A couple of concrete examples - I adjust the light so that it has power correlating to the real world, but based on the “eye” of course, not on units of measurement, because I am not trying to correlate the size of the light source with its power 1 to 1. And the rules are the same for any rendering engine. I put the world light first, then I look separately at the power of the other light sources, each separately from the other and from the world, and then how they work with each other. The same thing with their color, some are warm, some are white on the contrary, otherwise you can not see the color difference, and the whole picture is filled with yellow, as an example.
And also using different camera latitude, depending on the desired composition, as well as the fact that the normal camera with ±35mm latitude will be at a height of 1.6m from the ground, and then adjust the angle.
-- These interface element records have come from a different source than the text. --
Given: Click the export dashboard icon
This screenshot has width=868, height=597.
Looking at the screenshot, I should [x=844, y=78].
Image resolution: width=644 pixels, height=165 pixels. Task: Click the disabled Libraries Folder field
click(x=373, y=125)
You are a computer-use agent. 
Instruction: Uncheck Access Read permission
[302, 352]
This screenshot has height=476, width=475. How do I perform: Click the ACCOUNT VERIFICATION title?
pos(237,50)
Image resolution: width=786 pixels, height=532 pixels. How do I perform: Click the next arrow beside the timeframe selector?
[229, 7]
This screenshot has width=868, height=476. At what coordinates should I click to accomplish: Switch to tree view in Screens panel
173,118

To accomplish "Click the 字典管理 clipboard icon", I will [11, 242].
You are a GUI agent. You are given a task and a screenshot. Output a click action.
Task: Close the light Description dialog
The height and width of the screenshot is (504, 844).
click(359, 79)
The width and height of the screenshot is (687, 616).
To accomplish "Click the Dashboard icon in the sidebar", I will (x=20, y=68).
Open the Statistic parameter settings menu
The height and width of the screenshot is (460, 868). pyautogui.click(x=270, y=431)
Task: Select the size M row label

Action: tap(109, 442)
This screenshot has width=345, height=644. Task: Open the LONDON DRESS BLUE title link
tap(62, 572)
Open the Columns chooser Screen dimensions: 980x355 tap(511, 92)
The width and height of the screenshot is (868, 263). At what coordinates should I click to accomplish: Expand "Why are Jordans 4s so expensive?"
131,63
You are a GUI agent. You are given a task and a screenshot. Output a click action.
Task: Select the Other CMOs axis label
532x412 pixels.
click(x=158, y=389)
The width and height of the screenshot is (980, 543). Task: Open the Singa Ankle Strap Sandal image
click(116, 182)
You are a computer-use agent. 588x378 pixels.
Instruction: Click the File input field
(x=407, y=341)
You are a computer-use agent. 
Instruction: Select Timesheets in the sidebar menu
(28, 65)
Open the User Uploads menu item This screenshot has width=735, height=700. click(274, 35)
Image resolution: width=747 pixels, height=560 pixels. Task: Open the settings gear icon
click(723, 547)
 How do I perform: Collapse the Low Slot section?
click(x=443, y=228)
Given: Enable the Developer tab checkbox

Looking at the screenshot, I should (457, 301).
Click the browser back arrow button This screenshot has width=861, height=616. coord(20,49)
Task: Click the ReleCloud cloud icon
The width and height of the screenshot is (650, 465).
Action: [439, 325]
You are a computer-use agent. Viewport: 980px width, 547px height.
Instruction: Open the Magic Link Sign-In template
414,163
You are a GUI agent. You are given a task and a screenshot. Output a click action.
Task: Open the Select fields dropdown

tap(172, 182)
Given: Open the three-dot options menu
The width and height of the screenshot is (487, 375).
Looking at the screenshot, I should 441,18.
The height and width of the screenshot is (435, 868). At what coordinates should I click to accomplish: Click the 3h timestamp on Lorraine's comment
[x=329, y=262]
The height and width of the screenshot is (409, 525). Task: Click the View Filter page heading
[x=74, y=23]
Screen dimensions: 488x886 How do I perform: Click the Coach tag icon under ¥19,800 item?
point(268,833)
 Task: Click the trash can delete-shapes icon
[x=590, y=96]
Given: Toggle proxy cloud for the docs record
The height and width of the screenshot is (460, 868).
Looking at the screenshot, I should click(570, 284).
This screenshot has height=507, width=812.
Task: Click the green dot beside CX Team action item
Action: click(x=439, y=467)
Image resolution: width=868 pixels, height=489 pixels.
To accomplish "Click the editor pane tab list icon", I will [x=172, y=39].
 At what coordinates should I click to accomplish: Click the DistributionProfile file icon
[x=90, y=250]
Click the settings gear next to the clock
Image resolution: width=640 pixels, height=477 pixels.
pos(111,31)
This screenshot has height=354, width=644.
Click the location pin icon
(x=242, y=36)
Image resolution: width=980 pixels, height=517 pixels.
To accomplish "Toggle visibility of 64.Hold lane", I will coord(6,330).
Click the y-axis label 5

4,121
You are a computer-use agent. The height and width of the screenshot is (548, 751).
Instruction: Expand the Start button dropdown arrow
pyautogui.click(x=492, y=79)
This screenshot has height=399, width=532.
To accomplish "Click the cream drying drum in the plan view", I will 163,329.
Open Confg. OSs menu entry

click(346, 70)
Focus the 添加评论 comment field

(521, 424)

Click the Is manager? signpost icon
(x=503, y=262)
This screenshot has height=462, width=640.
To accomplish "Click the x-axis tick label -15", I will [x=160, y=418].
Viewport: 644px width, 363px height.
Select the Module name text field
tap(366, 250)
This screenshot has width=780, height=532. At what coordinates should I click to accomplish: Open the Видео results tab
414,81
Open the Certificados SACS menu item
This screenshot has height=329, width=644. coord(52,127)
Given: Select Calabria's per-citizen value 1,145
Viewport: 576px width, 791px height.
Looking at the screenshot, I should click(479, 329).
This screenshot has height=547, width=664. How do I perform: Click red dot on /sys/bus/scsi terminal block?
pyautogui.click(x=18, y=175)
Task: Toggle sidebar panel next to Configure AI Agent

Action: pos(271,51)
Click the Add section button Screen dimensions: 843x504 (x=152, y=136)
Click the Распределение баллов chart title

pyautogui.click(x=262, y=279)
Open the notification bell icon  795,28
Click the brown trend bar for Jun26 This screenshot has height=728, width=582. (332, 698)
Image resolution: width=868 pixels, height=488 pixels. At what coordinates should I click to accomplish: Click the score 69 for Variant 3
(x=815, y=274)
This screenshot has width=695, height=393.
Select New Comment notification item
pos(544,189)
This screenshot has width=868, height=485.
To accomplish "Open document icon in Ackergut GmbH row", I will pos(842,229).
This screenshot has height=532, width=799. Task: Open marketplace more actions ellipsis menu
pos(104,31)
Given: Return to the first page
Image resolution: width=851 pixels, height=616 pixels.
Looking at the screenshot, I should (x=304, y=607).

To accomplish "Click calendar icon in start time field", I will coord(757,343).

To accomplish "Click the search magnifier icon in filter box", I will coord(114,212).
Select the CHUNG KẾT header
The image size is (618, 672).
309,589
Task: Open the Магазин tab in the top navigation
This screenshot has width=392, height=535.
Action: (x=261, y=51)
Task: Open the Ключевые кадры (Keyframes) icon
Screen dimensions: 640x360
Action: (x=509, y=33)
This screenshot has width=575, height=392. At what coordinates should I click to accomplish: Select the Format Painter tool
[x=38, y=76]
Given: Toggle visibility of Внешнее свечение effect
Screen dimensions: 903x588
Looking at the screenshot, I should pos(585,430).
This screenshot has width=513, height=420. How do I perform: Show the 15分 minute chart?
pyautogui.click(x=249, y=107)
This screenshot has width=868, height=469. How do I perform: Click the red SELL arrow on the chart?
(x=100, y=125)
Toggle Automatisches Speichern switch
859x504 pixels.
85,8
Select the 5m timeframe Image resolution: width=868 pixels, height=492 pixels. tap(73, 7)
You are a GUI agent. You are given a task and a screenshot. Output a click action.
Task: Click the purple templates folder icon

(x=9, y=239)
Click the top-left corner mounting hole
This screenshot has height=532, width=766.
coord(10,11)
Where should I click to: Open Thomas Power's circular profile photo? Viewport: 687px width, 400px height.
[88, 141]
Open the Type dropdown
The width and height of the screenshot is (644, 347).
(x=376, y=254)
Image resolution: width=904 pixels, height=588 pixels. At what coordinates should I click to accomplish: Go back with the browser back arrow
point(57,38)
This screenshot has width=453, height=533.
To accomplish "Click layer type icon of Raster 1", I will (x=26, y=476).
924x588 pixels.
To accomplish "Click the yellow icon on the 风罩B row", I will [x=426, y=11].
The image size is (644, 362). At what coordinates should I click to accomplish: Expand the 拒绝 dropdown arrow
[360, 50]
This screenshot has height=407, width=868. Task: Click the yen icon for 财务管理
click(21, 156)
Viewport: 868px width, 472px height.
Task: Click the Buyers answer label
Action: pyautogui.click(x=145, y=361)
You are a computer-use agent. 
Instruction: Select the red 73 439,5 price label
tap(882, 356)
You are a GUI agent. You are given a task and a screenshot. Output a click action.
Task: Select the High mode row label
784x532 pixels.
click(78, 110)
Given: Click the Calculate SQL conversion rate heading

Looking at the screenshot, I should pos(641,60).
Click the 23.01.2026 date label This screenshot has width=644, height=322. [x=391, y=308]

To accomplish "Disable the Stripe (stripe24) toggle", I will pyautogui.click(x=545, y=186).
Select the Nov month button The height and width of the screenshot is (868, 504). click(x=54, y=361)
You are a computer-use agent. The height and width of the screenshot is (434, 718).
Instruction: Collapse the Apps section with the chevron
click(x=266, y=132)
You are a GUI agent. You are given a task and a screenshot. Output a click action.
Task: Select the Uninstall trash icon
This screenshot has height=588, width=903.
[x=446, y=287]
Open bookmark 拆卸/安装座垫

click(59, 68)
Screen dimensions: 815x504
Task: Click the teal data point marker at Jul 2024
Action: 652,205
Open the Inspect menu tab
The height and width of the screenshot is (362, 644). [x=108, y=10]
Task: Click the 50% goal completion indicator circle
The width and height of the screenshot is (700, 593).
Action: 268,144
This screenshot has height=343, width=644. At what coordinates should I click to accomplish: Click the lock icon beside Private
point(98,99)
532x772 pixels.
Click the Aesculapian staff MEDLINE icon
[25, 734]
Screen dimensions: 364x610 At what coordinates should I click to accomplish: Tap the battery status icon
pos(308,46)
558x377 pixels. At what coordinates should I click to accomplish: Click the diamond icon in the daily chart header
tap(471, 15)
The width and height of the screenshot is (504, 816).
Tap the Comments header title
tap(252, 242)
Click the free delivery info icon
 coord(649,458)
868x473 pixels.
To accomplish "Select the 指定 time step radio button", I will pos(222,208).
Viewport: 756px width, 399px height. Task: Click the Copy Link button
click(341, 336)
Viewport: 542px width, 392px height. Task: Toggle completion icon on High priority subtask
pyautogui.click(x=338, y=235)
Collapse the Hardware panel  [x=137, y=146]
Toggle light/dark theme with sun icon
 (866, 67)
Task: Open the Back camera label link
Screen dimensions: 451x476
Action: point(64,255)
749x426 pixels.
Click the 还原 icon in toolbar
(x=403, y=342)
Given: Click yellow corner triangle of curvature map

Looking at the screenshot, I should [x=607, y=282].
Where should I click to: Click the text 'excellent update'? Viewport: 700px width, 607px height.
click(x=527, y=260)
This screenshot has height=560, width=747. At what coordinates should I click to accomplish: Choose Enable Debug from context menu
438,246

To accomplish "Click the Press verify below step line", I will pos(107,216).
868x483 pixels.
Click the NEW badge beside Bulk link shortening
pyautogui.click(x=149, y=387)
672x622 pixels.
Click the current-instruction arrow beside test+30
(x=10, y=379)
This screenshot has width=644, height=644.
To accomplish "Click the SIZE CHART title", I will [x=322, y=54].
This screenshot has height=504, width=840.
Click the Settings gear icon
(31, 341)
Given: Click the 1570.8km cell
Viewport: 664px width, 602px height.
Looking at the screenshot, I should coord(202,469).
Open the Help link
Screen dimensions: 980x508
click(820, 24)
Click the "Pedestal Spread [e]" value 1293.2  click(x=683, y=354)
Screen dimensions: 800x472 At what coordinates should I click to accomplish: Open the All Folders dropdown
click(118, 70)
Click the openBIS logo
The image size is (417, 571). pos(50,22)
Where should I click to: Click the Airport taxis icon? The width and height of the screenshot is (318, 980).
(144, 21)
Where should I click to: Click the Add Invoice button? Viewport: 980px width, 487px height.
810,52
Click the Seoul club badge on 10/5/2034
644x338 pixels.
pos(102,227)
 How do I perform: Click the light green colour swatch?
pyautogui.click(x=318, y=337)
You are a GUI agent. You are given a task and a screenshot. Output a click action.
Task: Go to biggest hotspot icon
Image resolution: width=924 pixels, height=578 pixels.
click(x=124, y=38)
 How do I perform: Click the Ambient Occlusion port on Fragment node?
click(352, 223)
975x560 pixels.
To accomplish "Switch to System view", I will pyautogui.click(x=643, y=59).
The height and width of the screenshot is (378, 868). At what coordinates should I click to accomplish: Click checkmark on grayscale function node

I saw in one vid that dude put a lot of light pass for transparency and translucency, about 50 for each; 0 roughness caustic, 25-50-80 for clump, because the advice to put the minimum I saw a couple of years ago, it’s good when you need to squeeze maximum efficiency for interior in a working project, but as the quality and desired result, limits them.

UPD. I also add sharpening and noise effect in photoshop, in addition to the rest of the light correction, because I don’t like a perfectly noiseless picture, it looks fake. On these renders the sharpness is probably higher than normal, but I’m discovering new pages in my work for myself and these are kind of extreme values.)